L'anno scorso era stata la Lega a scagliarsi ferocemente contro Roberto Benigni e i suoi 500mila euro di compenso, addirittura citando, ma erano altri tempi, lo stipendio dei paralmentari: «Il patriota Benigni - diceva il senatore Cesarino Monti – con la sua morale di 30 minuti prende il 60% in più dell'indennità di carica di un anno di un parlamentare italiano. Dove sono i precari e coloro che vivono con 1200 euro al mese?», si chiese con un certo coraggio. Fu il conduttore Gianni Morandi (600mila euro lordi) a rispondergli: «Benigni dovrebbee essere pagato quattro volte di più di quanto la Rai deciderà di pagarlo».

Ma tutti i compensi impallidiscono di fronte al milione di euro tondo tondo che nel 2009 ebbe Paolo Bonolis. Che si giustificò dicendo che erano 8 mesi di lavoro pieno, di impegno 24 ore su 24, e definendo le critiche frutto «dell'acrimonia di persone che portano dentro delle infelicità». L'anno dopo, però, Antonella Clerici prese la metà di Bonolis, 500mila euro, e fece interviste a Cassano (150mila euro), Jennifer Lopez (si dice, favoleggia, 800mila euro) e Dita Von Teese (70mila auro con spogliarello burlesque incluso. Economico, tutto sommato).
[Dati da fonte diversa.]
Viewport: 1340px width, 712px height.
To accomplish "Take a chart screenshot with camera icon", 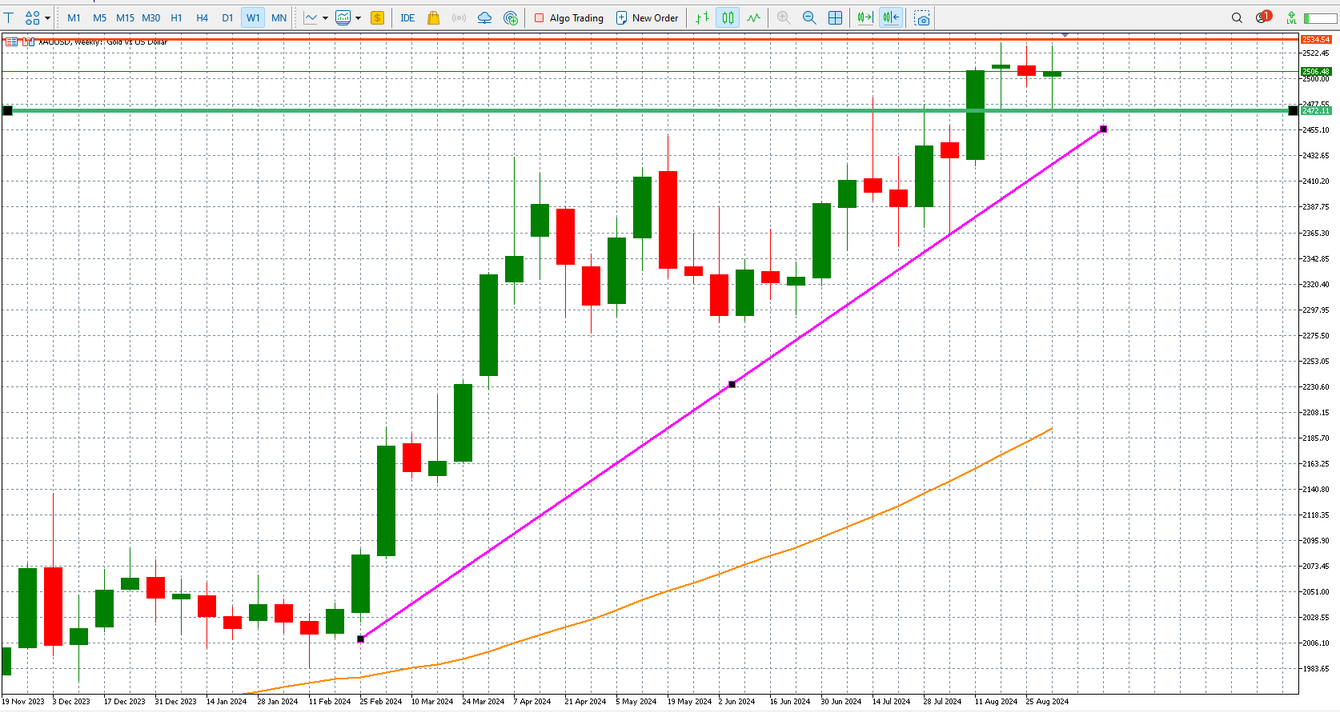I will click(922, 18).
Quell'anno all'Ariston c'era andato anche il leader del Pd Pier Luigi Bersani con la figlia Elisa «perché siamo un partito che sta con la gente che soffre, ma anche dove la gente si diverte». La gente "sobria" era ancora una variante da scoprire.

Insomma, torniamo a Celentano: prenderà «350 mila euro se si esibirà una sola sera, 700 mila euro se si esibirà due sere e fino a 750 se le serate diventeranno di più», ha detto il direttore artistico del festival, Gianmarco Mazzi. La sfilza di zeri resta, ma in tempi di crisi, comunque, la beneficenza è una scelta saggia e anche un'ottima scappatoia.
Lo stesso artista ha comunicato come intende devolvere il compenso: «Ha contattato sette sindaci - ha aggiunto Mazzi - quello di Verona Tosi, di Milano Pisapia, di Firenze Renzi, di Roma Alemanno, di Napoli De Magistris, di Bari Emiliano e di Cagliari Zedda e ha chiesto loro di segnalargli i nomi di famiglie in condizioni di assoluta povertà. Se percepirà 350 mila - ha detto ancora il direttore artistico - destinerà 100 mila euro ad un ospedale di Emergency e 250 mila a tredici famiglie. Nel caso di 700 mila euro di compenso, 200 mila andranno a due ospedali di Emergency e 500 mila a venticinque famiglie; gli eventuali 50 mila euro in più consentiranno di portare a ventisette il numero delle famiglie aiutate. Celentano - ha concluso - si farà carico di tutte le tasse».
Dettagli opportuni, soprattutto dopo che il direttore di Rai Uno Mauro Mazza aveva annunciato la presenza di Celentano al festival con un paragone calcistico: «Noi il nostro Tevez l'abbiamo ingaggiato. E il nostro Tevez si chiama Adriano Celentano». Paragone che poteva suonare molto infelice, perché l'attaccante argentino ha appena firmato un contratto da 220mila sterline a settimana con il Manchester City.